Dans la région de Fukushima, l’ordre d’évacuer le territoire va bientôt être levé pour 360 Japonais qui vont pouvoir rentrer chez eux. A l’inverse de ce que l’on pourrait penser, ce n’est pas une bonne nouvelle pour Jan Vande Putte, expert en nucléaire pour Greenpeace qui s’est rendu sur place il y a deux semaines.

Faiblement contaminé, le village de Miyakaji, situé à 20 kilomètres de la centrale de Fukushima, sera bientôt réinvesti par ses habitants. Il s’agira de la première levée d’ordre d’évacuation dans la région depuis la catastrophe du 11 mars 2011. Un premier pas vers d’autres retours, selon Jan Vande Putte.

Contrairement aux apparences, il ne s’agit pas d’une bonne nouvelle. Même si dans les faits les habitants concernés ne sont pas obligés de retourner chez eux, l’aide gouvernementale allouée aux sinistrés sera supprimée un an après la levée de l’ordre d’évacuation. Privés de ces revenus, les 360 habitants seront quasiment obligés de retourner vivre près de la centrale.

Une décontamination insuffisante

Toutefois, le gouvernement n’a pas lésiné sur les efforts pour rendre le village de Miyakaji à nouveau habitable. Durant plusieurs mois, 1200 travailleurs ont été chargés de décontaminer la région. Ce qui consiste à enlever 5 centimètres de terre le long des routes, dans un rayon de 10 mètres autour des maisons et dans les champs agricoles. Les toits et les murs des bâtiments ont également été nettoyés. Ce qui représente un travail colossal, mais insuffisant, selon Jan Vande Putte.

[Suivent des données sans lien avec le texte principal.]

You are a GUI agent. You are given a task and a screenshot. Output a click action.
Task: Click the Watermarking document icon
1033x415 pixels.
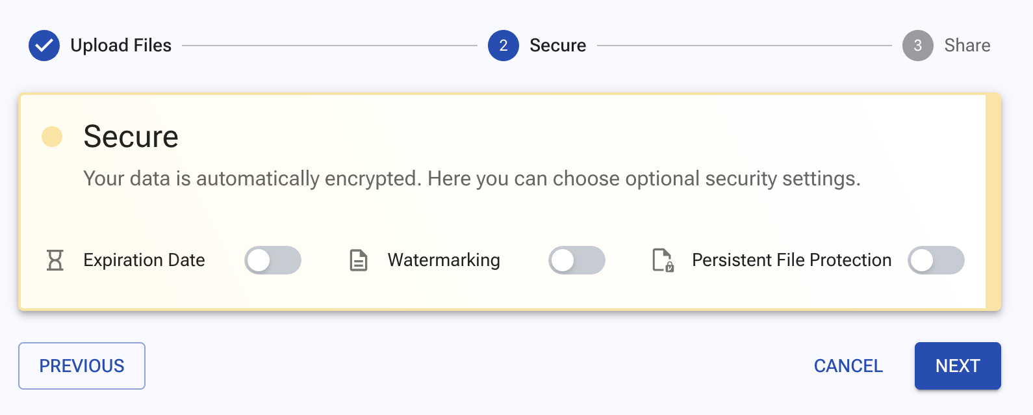tap(359, 260)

En effet, ces zones décontaminées ne représentent que des « couloirs » dans une région fortement boisée qu’il est impossible de nettoyer entièrement. « On ne peut pas forcer les gens à retourner vivre dans cette région. Ce n’est pas confortable, ni pratique », affirme l’expert de Greenpeace. Un récent sondage montre d’ailleurs qu’une majorité de la population préfèrerait être définitivement évacuée. « Ils vont pourtant être forcés d’y retourner, par manque de moyens », déplore-t-il.

2014, une année charnière

La prochaine étape, selon Jan Vande Putte, sera de réintégrer les habitants de six communes environnantes à plus forte densité de population. Cela devrait concerner 30 000 personnes. Le gouvernement japonais aurait d’ailleurs l’intention de faire de 2014 une année charnière vers une réhabilitation plus importante de la région entourant la centrale.

Le gouvernement envisagerait ensuite d’assouplir les normes concernant le taux de radioactivité acceptable. D’un millisievert par an toléré actuellement, le gouvernement voudrait passer à 20 millisieverts. Pour Greenpeace, c’est inacceptable.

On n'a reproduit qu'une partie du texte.